* Page excerpt
↓

◆ Seung-Woo Seo, the director of the Korean Institute of Electronics and Information Engineers and a professor at SNU

There is a chronic shortage of manpower across strategic industries such as the semiconductor and the battery industry

Current admission with majors and tinkering with talent development will not be able to satisfy future demands

There is a need to break down barriers to expand the talent pool and create an ecosystem

There is a dire need to secure super-gap technologies… The government needs to act as a bridge between industrial and the academic sectors

In the first quarter of this year, the share of Chinese companies such as SMIC in the global semiconductor foundry market was 10.2%, exceeding 10% for the first time. Despite the US sanctions, China is accelerating its semiconductor development and is fiercely catching up to Korea. Taiwan’s TSMC is leading the market and widening the market share gap with Samsung Electronics. Following the warnings that ‘Semiconductor Korea’ is in crisis, the government is coming up with countermeasures such as manpower development policies and regulatory reforms. In an interview with Seoul Economic Daily on the 11th, Seung-Woo Seo the director of the Korean Institute of Electronics and Information Engineers and a professor at the SNU Department of Electrical and Computer Engineering, said, “The government’s talent development program will not be able to satisfy the future demands”, and that “through policies such as major-less admissions, there is a need for university education reforms to expand the talent pool.” He also warned that “China is backed with proper government support, manpower, and ecosystems, and thus could catch up to Korea within 5 years.”

↑

* Information given
↓

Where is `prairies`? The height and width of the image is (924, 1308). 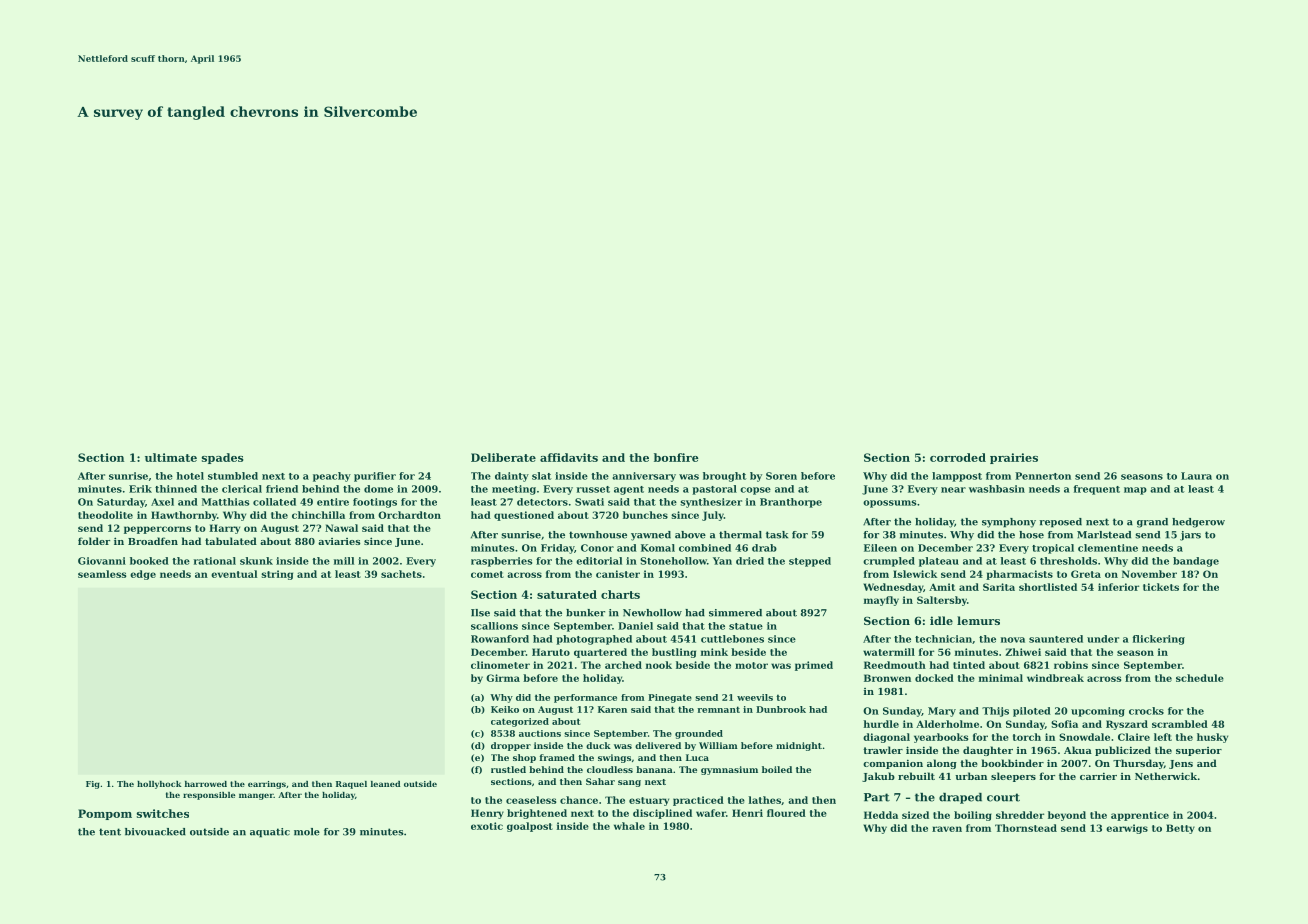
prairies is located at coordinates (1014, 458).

↑
↓

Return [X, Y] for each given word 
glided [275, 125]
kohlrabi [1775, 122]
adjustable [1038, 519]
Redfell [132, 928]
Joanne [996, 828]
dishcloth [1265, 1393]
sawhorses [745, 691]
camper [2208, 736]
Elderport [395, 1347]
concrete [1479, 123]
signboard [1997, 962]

↑

* What you need to do
- a) List every company the semiconductor article names.
- b) In the rows, edit the lines from the line with "sawhorses [745, 691]" up to and including the line with "signboard [1997, 962]" by replacing "camper" with "trailer", and return only those lines.
The semiconductor article and the rows are unrelated material.

* Solutions for each task
- a) SMIC, TSMC, Samsung Electronics

- b)
sawhorses [745, 691]
trailer [2208, 736]
Elderport [395, 1347]
concrete [1479, 123]
signboard [1997, 962]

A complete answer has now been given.